Each entry below is to be transcribed exactly; pictures are not copied.

Collected data
[Start of section]
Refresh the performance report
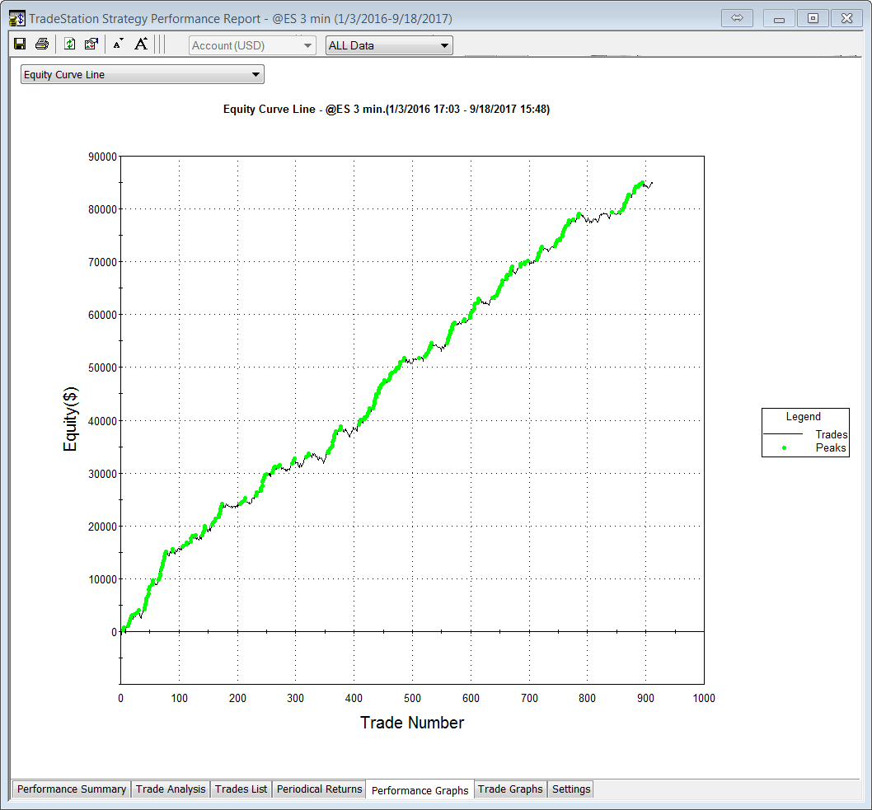 pyautogui.click(x=70, y=44)
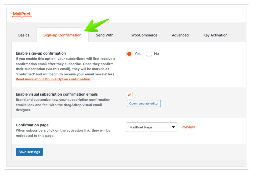
Task: Switch to the Basics tab
Action: pyautogui.click(x=24, y=35)
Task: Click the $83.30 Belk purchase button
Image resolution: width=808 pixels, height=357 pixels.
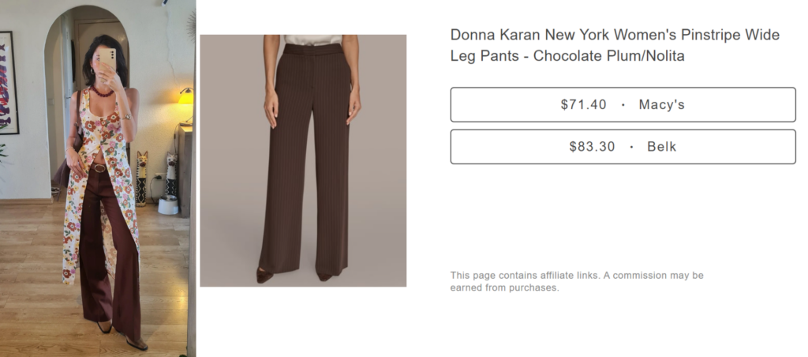Action: coord(623,146)
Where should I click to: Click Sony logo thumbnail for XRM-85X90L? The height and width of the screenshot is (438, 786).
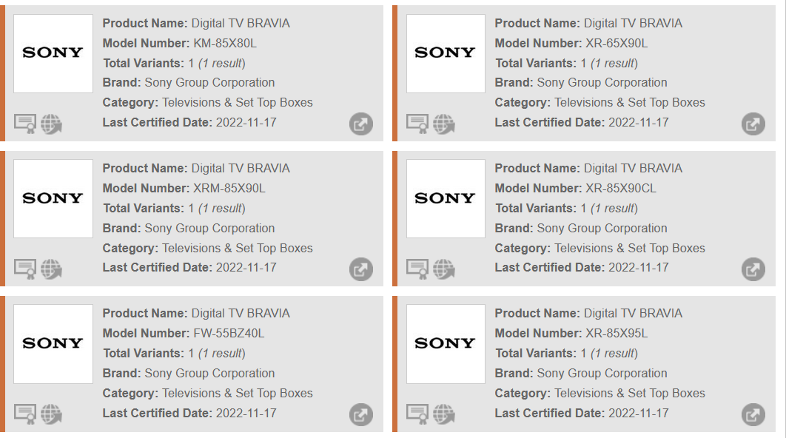[x=53, y=198]
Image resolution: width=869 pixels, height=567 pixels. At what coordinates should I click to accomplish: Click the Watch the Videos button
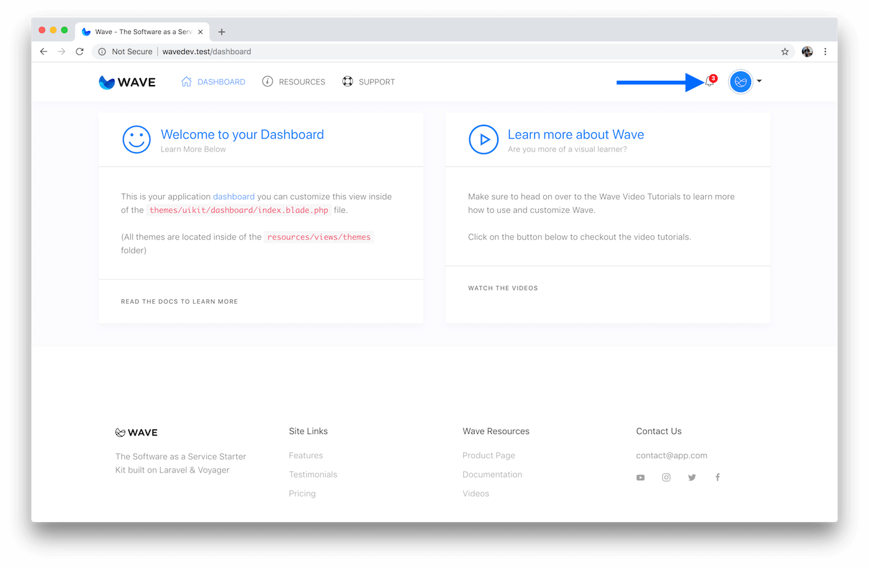coord(503,288)
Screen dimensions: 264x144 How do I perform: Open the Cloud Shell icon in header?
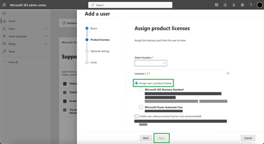click(217, 5)
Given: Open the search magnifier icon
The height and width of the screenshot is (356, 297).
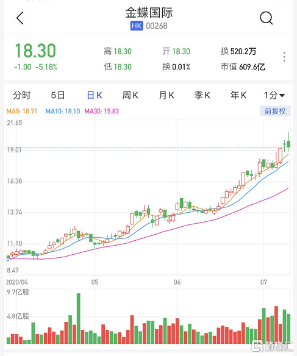Looking at the screenshot, I should (266, 18).
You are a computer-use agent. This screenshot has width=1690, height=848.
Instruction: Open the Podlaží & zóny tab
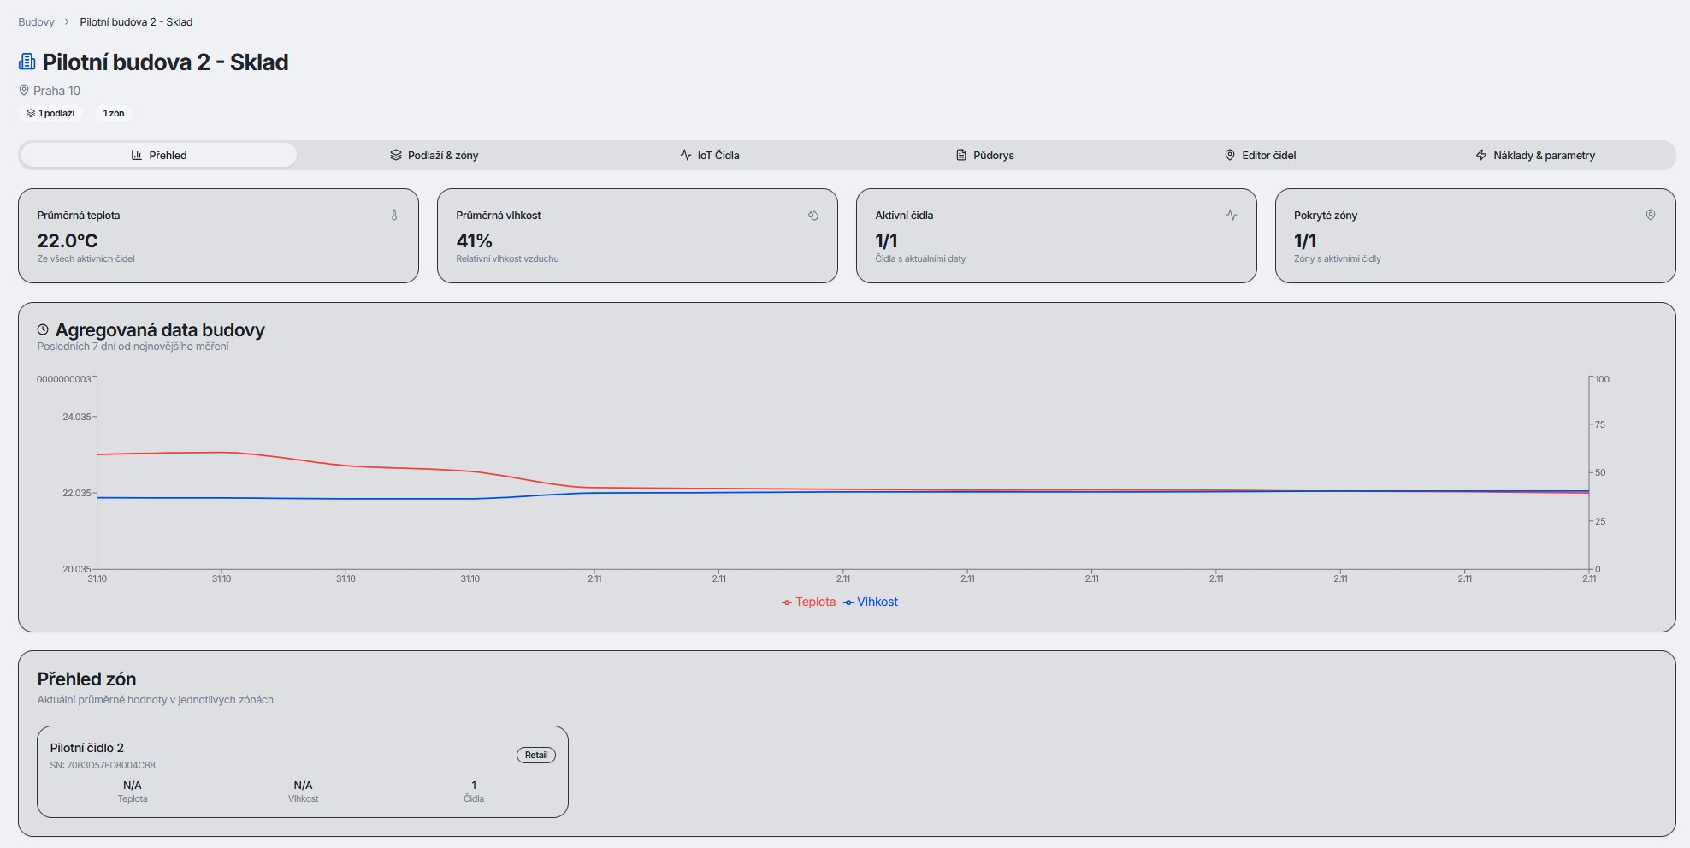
[End of section]
- EXERCISE SOLUTION -
Refresh the performance report
 pyautogui.click(x=70, y=44)
Task: Switch to the Basics tab
Action: pyautogui.click(x=24, y=35)
Task: Click the $83.30 Belk purchase button
Image resolution: width=808 pixels, height=357 pixels.
Action: coord(623,146)
Where should I click to: Click Sony logo thumbnail for XRM-85X90L? The height and width of the screenshot is (438, 786).
[x=53, y=198]
Image resolution: width=869 pixels, height=567 pixels. At what coordinates should I click to accomplish: Click the Watch the Videos button
coord(503,288)
Screen dimensions: 264x144 How do I perform: Open the Cloud Shell icon in header?
click(217, 5)
Given: Open the search magnifier icon
The height and width of the screenshot is (356, 297).
Looking at the screenshot, I should (266, 18).
You are a computer-use agent. This screenshot has width=1690, height=848.
Instruction: Open the Podlaží & zóny tab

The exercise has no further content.